Exercise brief: Exact copy, pictures excluded: print the lines from the one with "856x642 pixels." through the final line of the records.
※ ※ ※
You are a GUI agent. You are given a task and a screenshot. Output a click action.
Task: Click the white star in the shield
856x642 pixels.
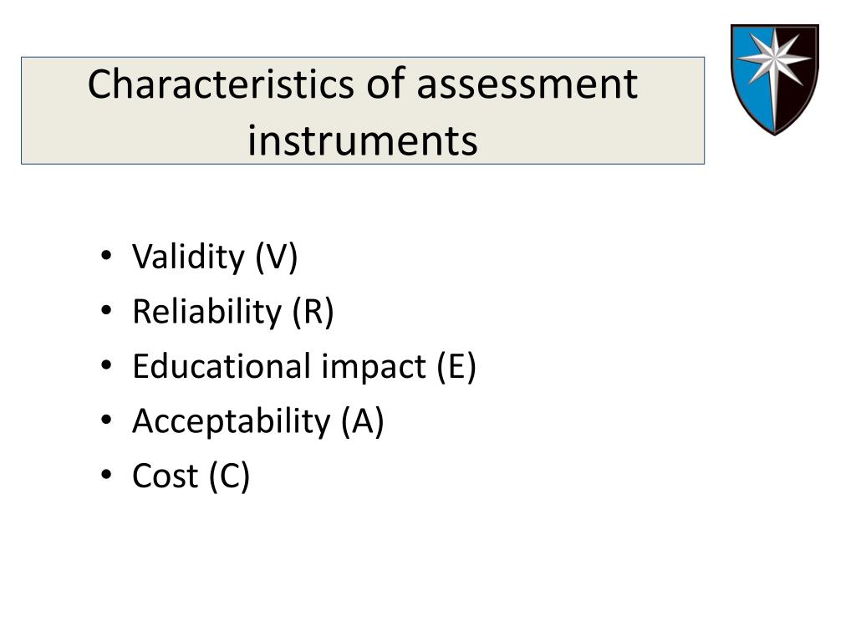775,58
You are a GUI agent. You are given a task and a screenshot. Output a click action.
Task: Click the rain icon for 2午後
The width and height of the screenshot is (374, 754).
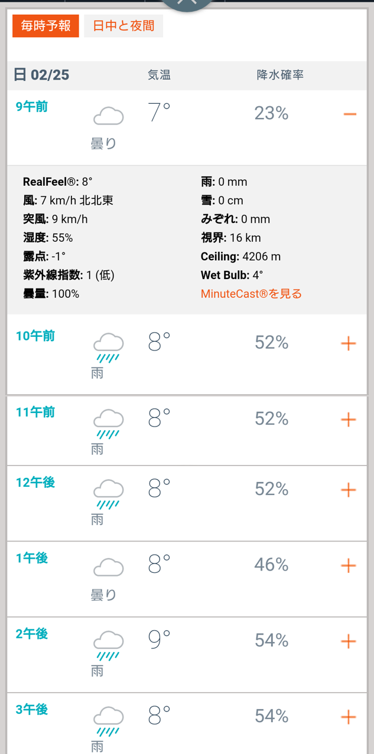click(108, 645)
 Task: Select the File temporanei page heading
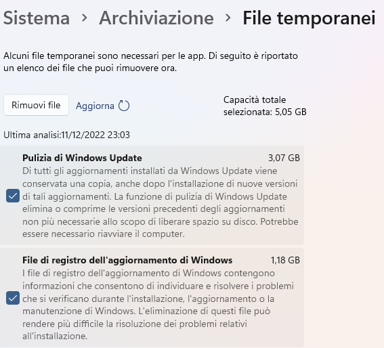[309, 18]
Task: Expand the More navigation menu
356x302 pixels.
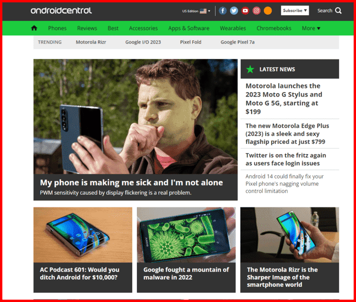Action: coord(311,28)
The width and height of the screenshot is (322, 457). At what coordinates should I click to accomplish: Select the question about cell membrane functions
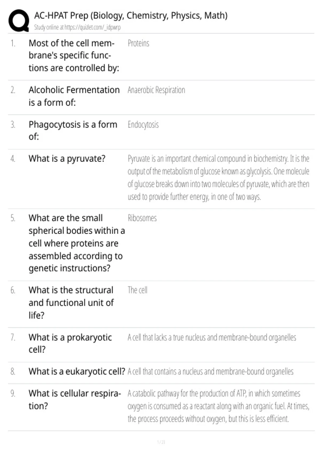(x=74, y=55)
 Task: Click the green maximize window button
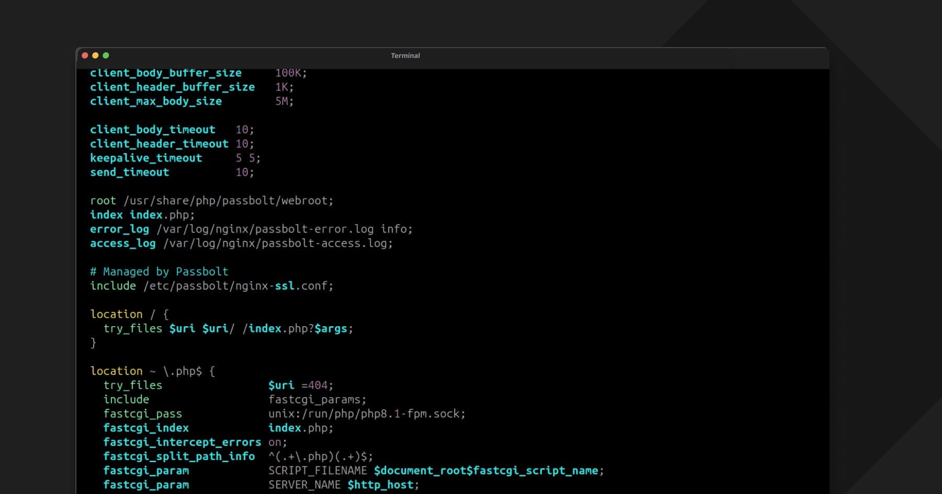106,55
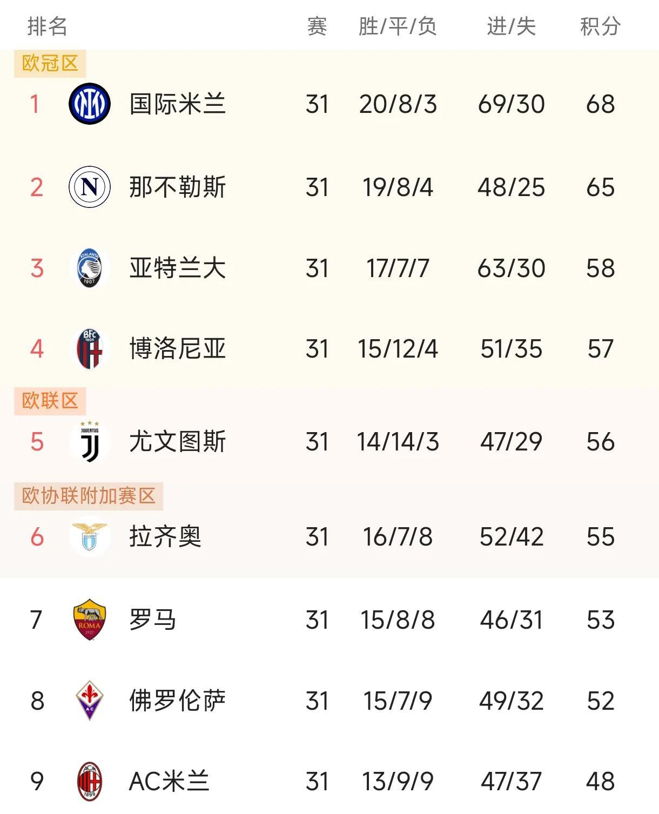Image resolution: width=659 pixels, height=814 pixels.
Task: Click 那不勒斯 points value 65
Action: [x=600, y=187]
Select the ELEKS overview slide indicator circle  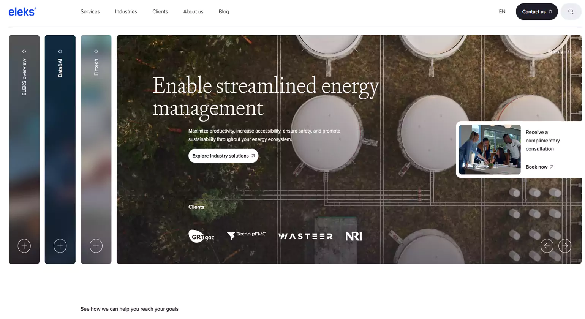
※ ※ ※
Result:
856x642 pixels.
775,58
You are a GUI agent. You are given a task and a screenshot. Output a click action.
Task: Click the rain icon for 2午後
The width and height of the screenshot is (374, 754).
click(108, 645)
 Task: Select the File temporanei page heading
[309, 18]
Task: Expand the More navigation menu
356x302 pixels.
Action: coord(311,28)
The width and height of the screenshot is (322, 457). At what coordinates should I click to accomplish: Select the question about cell membrane functions
(x=74, y=55)
 Task: Click the green maximize window button
106,55
Image resolution: width=659 pixels, height=814 pixels.
Task: Click 那不勒斯 points value 65
Action: [x=600, y=187]
Select the ELEKS overview slide indicator circle  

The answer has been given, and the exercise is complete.